## start Dataset records

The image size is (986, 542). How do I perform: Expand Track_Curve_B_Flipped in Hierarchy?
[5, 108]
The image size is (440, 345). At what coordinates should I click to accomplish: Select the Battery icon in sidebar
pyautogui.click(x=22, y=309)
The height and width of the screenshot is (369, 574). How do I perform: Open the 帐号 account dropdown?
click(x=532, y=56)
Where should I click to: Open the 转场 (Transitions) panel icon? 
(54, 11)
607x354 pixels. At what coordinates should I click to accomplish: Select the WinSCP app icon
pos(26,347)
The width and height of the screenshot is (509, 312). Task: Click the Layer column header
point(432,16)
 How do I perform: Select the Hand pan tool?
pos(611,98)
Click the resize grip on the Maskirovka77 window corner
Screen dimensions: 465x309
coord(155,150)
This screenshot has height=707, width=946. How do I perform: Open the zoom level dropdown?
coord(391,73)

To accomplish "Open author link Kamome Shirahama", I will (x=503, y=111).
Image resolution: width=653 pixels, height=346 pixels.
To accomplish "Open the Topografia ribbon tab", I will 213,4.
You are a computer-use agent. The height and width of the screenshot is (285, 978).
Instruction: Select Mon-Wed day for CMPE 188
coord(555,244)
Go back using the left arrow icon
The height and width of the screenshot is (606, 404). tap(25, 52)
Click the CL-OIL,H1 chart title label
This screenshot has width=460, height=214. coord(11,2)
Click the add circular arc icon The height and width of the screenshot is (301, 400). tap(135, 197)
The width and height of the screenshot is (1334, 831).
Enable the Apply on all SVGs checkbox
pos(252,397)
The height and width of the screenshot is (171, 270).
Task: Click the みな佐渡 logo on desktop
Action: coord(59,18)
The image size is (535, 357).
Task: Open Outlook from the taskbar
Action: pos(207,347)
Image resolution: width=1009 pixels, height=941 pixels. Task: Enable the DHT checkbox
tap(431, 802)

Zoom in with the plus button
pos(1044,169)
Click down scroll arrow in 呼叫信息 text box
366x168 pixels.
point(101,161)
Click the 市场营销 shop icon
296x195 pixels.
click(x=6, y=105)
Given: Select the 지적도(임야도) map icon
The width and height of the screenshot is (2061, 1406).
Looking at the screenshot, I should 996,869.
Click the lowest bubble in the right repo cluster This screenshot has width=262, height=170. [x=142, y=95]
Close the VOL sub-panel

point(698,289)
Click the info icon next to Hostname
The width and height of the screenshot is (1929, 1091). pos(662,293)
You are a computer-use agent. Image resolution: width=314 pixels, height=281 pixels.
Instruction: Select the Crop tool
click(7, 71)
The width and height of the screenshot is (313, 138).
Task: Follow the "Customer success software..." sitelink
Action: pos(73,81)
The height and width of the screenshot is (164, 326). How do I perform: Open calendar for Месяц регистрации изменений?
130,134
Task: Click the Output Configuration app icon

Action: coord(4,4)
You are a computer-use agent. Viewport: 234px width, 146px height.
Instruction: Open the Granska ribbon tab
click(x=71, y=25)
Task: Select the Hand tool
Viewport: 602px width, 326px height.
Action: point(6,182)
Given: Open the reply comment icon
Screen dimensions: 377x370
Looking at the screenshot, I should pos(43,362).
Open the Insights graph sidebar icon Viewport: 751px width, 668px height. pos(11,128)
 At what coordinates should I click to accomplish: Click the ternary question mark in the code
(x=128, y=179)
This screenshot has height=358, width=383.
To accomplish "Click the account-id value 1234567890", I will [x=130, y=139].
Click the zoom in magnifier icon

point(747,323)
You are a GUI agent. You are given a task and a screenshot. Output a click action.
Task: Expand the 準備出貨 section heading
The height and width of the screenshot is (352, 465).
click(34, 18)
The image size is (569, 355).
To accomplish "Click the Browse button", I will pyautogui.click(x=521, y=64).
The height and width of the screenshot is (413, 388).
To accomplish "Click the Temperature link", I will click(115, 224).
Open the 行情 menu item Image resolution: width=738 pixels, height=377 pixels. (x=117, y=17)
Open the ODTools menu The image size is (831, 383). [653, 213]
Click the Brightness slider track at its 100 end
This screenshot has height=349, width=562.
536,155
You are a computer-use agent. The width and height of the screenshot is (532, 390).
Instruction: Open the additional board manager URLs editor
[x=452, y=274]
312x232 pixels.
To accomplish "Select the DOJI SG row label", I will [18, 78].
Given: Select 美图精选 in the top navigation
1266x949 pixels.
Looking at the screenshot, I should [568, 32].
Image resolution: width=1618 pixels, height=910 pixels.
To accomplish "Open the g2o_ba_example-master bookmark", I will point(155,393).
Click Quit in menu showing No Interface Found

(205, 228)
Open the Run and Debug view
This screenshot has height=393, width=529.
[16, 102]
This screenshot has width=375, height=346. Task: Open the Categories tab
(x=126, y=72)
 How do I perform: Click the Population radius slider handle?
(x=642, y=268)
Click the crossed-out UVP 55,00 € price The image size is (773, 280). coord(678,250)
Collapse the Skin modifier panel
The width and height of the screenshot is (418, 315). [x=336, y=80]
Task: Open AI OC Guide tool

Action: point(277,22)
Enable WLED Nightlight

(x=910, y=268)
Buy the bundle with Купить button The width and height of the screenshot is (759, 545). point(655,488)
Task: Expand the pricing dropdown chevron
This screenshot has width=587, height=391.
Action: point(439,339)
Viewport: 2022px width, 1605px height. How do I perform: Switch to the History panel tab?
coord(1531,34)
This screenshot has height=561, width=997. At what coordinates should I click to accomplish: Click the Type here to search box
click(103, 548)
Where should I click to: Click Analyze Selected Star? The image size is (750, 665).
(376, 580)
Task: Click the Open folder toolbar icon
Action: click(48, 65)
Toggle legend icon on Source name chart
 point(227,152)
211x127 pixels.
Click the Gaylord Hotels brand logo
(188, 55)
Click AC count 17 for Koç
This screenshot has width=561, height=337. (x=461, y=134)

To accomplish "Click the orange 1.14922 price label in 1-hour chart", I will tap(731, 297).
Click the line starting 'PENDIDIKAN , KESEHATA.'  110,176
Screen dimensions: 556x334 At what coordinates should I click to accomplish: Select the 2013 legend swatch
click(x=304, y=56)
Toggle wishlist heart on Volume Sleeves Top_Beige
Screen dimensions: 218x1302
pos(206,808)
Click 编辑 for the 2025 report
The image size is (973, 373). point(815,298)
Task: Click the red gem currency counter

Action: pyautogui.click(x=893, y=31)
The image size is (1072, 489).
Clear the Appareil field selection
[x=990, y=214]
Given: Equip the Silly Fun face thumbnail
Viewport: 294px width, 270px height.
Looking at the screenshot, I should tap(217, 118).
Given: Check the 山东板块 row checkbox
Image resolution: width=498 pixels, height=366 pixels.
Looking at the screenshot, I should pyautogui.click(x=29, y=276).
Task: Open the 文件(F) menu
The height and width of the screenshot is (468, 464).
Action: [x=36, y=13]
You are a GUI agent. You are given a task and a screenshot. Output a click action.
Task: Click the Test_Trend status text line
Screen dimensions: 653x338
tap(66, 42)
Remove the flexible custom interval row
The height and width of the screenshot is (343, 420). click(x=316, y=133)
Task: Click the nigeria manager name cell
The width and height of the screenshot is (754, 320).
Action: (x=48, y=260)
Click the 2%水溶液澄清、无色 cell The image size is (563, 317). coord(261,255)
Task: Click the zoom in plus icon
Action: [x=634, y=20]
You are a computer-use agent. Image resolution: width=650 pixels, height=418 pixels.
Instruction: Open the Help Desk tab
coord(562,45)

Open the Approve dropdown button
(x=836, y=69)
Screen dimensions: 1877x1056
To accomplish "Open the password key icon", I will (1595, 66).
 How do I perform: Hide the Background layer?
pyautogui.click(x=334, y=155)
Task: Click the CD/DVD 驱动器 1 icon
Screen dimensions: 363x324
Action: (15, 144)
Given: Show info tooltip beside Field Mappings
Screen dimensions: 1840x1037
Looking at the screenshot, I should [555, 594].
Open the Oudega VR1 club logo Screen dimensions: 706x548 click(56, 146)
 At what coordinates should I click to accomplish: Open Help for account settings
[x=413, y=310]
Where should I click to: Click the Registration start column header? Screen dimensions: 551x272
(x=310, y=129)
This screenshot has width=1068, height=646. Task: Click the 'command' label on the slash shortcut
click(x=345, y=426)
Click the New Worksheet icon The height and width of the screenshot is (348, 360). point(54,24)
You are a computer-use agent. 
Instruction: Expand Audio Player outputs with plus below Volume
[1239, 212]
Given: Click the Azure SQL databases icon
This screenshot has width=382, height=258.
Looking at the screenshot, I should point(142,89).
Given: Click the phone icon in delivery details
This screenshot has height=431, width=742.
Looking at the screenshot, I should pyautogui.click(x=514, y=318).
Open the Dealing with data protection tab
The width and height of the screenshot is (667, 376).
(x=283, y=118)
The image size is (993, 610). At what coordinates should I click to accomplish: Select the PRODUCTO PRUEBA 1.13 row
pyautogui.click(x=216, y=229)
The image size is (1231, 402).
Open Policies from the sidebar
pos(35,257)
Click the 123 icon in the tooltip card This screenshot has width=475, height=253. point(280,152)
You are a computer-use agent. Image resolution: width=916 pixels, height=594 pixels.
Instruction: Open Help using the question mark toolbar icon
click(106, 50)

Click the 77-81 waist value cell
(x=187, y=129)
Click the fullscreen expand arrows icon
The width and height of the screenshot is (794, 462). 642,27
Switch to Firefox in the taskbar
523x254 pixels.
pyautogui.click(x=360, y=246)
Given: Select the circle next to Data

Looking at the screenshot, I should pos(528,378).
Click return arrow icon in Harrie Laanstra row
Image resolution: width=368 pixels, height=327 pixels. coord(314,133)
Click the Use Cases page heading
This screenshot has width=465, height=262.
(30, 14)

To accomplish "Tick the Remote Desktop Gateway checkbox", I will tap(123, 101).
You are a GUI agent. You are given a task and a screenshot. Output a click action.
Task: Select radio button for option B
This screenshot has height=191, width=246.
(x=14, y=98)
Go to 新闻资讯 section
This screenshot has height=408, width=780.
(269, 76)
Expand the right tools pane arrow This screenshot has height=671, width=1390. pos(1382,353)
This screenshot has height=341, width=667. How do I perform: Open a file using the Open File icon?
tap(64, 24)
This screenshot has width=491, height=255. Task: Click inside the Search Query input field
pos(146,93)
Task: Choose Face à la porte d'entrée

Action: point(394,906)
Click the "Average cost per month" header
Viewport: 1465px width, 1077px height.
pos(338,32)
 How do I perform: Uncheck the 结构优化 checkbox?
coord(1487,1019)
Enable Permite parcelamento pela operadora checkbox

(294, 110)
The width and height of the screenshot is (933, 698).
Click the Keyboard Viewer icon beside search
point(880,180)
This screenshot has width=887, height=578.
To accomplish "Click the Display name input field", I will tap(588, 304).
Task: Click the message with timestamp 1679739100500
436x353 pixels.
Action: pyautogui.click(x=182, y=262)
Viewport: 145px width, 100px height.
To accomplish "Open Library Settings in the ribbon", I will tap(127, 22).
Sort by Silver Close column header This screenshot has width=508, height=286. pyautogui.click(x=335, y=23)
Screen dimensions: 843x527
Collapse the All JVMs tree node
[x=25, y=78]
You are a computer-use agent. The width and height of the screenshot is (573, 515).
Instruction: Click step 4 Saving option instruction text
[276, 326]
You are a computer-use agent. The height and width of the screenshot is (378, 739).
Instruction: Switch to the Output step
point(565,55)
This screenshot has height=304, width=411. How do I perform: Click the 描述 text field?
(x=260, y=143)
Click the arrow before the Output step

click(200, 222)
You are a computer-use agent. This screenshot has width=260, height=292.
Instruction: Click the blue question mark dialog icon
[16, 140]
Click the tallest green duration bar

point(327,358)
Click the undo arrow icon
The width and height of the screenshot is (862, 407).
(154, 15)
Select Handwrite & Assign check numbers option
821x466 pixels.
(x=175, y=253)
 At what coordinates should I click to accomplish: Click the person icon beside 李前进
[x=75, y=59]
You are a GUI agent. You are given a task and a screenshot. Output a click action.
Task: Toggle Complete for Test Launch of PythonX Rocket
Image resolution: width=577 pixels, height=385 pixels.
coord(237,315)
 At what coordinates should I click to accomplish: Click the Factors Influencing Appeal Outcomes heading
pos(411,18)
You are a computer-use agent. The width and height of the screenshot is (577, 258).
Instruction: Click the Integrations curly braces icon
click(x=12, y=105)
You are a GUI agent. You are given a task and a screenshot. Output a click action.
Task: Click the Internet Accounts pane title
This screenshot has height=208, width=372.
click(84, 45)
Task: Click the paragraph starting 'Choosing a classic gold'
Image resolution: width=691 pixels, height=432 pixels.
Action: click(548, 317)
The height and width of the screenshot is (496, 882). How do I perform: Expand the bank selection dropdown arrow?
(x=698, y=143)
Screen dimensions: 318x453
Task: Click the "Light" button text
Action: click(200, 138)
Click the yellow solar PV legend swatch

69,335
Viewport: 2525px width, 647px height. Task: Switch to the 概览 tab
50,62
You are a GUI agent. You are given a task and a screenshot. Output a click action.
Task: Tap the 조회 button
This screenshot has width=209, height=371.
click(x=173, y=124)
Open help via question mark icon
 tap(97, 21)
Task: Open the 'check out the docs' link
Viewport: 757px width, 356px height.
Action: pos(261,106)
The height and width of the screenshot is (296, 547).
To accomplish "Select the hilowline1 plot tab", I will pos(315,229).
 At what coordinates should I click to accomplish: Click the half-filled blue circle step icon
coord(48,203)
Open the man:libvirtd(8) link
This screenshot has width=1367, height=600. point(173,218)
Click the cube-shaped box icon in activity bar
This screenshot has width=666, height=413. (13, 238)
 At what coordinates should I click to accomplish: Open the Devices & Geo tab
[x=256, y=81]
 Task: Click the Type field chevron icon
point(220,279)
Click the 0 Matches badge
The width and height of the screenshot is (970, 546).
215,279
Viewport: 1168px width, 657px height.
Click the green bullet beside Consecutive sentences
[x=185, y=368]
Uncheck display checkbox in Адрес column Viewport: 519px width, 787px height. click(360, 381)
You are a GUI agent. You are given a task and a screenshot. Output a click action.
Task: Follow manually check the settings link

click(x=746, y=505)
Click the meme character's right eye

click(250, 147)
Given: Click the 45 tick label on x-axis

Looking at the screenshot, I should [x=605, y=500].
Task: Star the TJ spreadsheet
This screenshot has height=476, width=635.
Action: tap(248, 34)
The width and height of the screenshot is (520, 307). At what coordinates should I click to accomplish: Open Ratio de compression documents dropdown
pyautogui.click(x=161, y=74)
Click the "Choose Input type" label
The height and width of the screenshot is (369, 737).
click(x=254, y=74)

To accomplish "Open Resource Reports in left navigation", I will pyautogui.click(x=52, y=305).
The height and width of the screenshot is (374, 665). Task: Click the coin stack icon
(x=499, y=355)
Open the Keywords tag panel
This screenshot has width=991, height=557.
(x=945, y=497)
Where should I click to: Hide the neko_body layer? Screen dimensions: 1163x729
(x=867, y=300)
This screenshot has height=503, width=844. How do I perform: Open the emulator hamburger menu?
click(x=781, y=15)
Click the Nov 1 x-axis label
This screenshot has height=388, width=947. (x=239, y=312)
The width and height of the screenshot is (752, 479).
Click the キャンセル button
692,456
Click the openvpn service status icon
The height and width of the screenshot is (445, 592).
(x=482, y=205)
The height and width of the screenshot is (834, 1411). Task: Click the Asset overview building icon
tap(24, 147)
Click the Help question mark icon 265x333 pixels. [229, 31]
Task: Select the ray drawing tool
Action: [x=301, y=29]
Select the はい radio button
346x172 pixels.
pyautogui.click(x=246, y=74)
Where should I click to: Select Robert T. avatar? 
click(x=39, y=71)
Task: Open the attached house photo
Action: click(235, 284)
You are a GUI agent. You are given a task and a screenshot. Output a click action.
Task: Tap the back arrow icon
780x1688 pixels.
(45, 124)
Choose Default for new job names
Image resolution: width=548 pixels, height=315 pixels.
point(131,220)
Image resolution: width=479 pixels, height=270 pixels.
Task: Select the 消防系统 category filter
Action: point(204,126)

## end Dataset records

**Your objective**
Pick out every line of the records above that contains the string "chevron", matching case exactly, and copy each one.

**Right answer**
Task: Expand the pricing dropdown chevron
 Task: Click the Type field chevron icon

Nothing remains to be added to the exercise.